### Exercise directions
Rescale the stretch from the start of the entries through the line containing "point(800,399)": write all of those lines out again, requests included, with every coordinate in the answers multiplied by 0.5 and rounded to whole numbers, halves rounded up. Leave the pictures out of your answer.

[Page and screen pointing data]
┏━━
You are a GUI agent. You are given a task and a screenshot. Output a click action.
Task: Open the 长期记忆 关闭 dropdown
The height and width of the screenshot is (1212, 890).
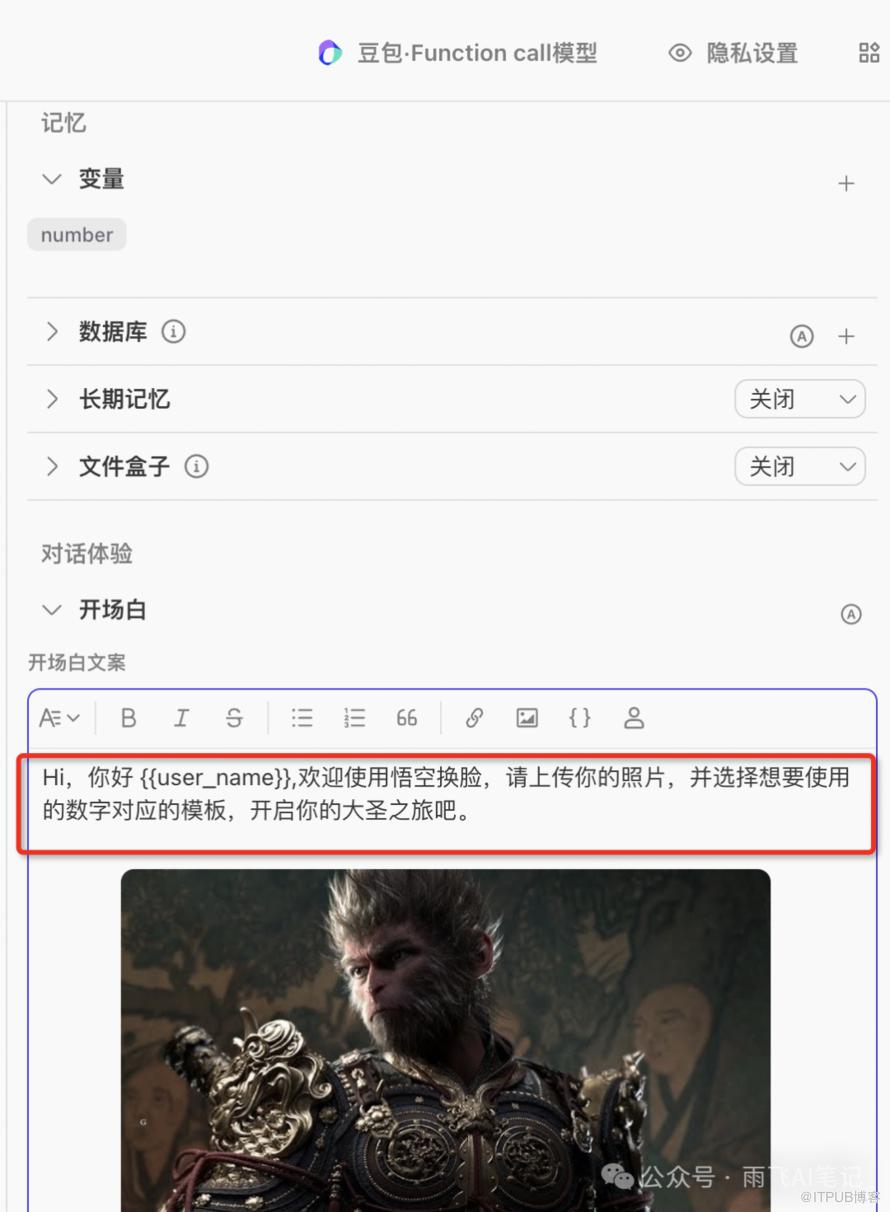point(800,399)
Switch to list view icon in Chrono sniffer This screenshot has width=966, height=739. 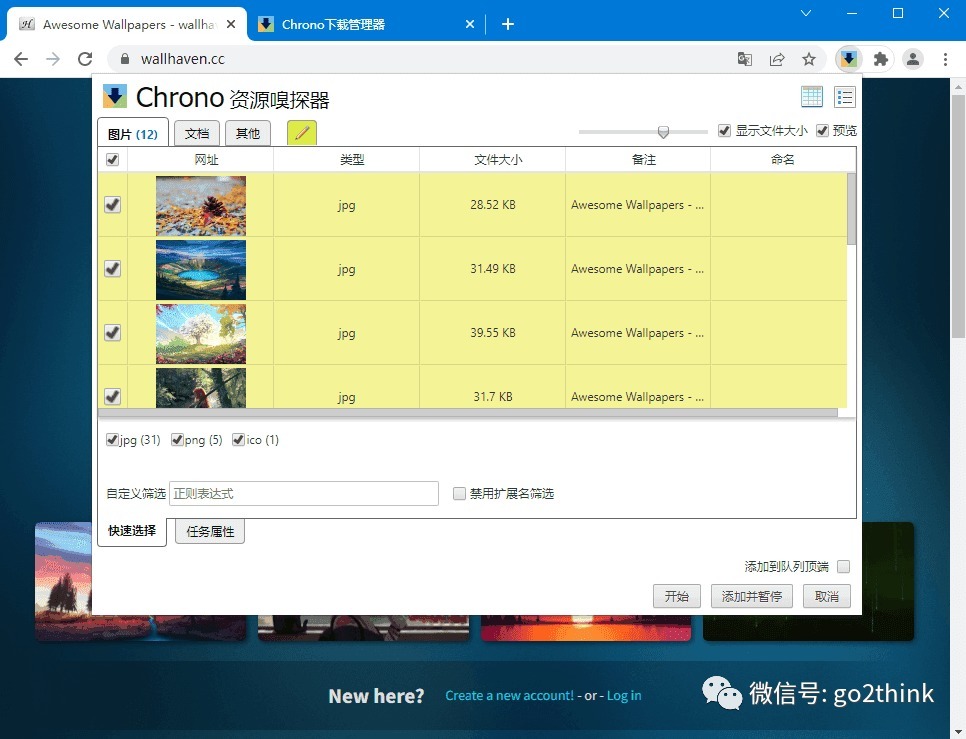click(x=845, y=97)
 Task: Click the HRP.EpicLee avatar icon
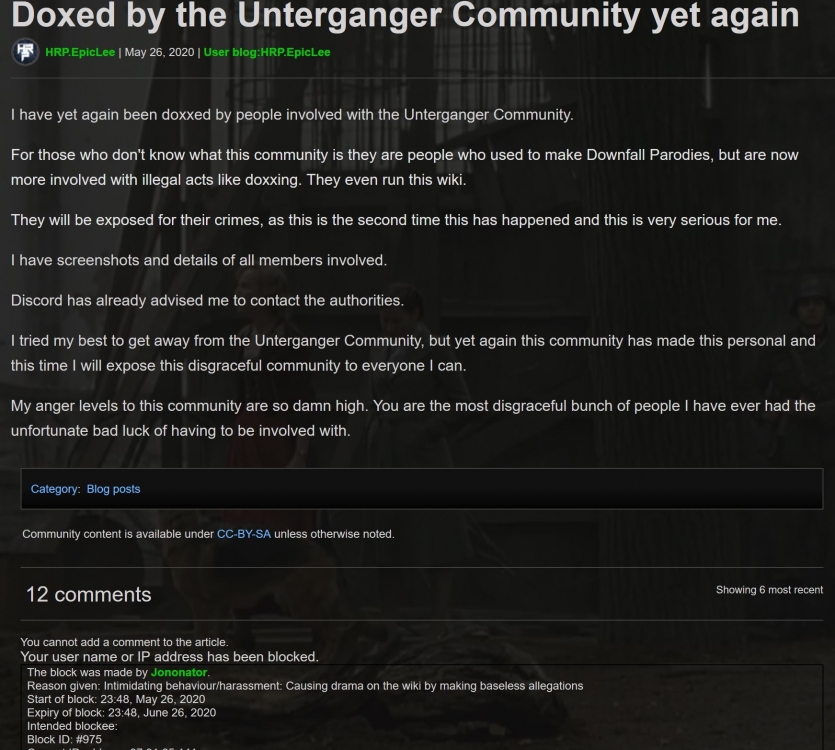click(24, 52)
┗━━
### Output of the exercise
You are a GUI agent. You are given a task and a screenshot. Output a click action.
Task: Open the 长期记忆 关闭 dropdown
The height and width of the screenshot is (1212, 890).
point(400,200)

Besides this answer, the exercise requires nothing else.